§ **EXERCISE BRIEF**
Count the lines in the items that contain the word "Switch", and report only that number.

(Data drawn from a collection)
========
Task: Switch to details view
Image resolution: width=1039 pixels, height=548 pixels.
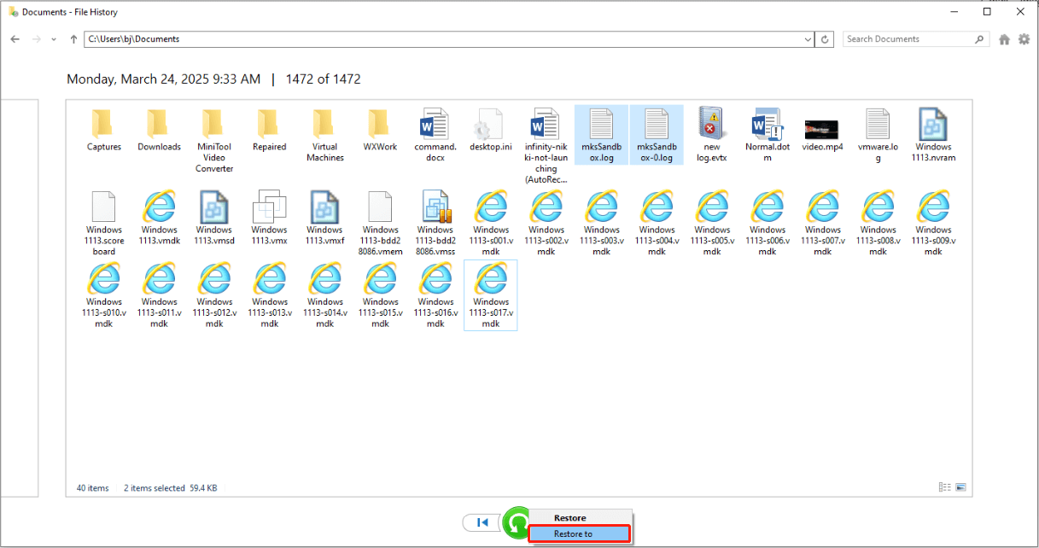Action: pos(944,487)
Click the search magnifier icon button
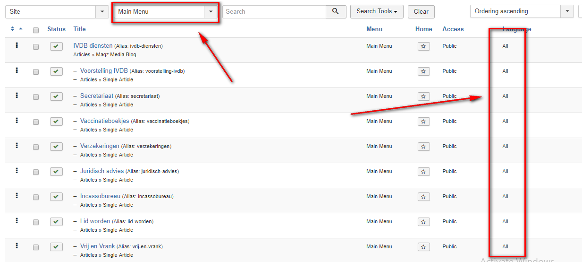The image size is (582, 262). [x=336, y=12]
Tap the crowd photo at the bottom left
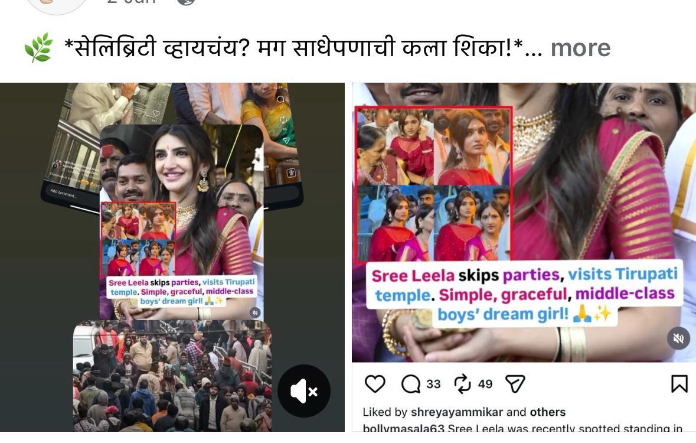 click(172, 376)
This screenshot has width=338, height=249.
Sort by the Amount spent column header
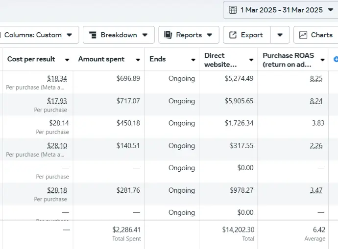101,59
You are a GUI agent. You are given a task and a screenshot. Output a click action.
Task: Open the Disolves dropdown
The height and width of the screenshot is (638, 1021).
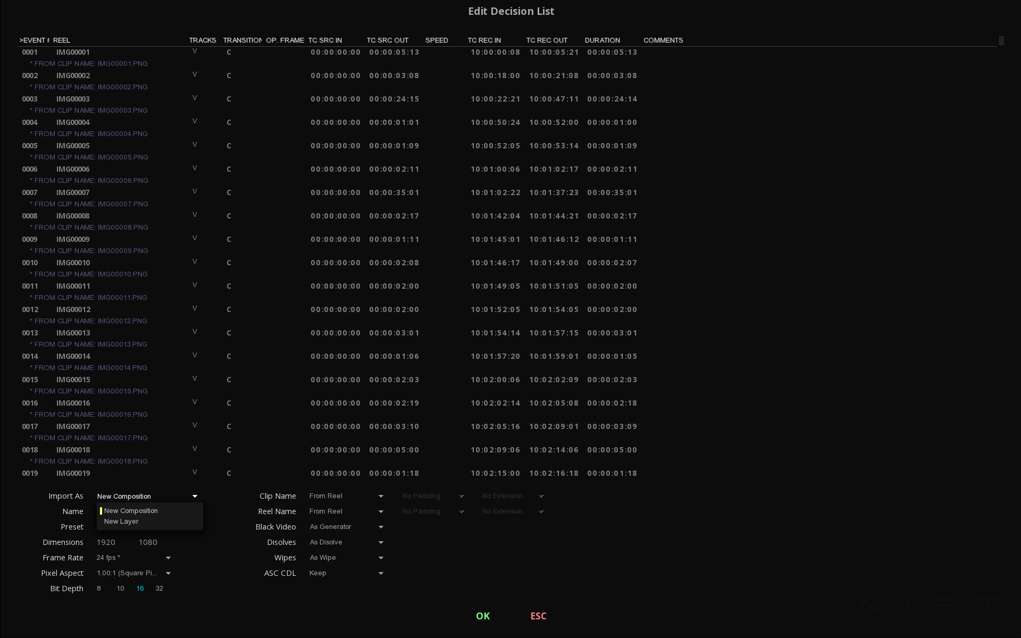tap(381, 542)
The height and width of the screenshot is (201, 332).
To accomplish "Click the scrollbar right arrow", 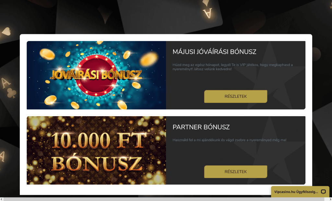I will (330, 199).
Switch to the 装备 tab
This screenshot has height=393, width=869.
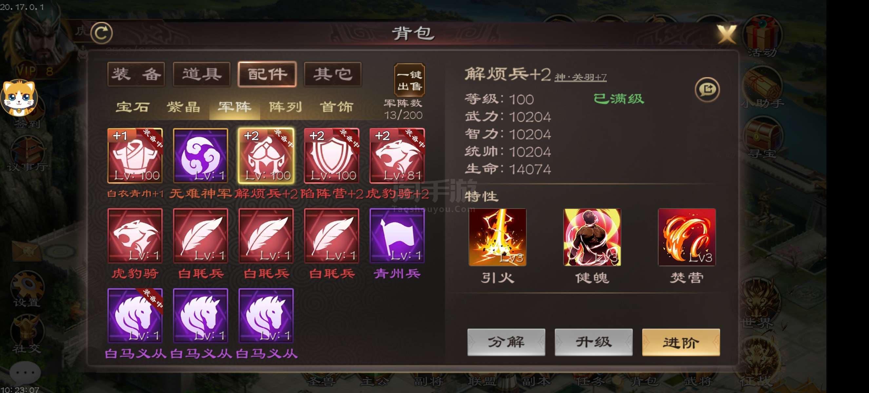(x=136, y=74)
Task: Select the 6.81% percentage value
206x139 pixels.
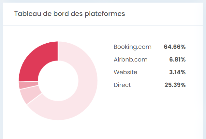Action: click(x=177, y=60)
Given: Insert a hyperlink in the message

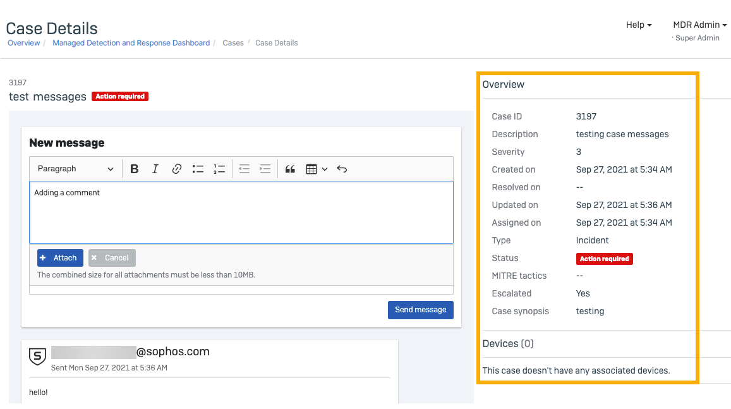Looking at the screenshot, I should (x=177, y=169).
========
§ **SOLVED EXERCISE**
2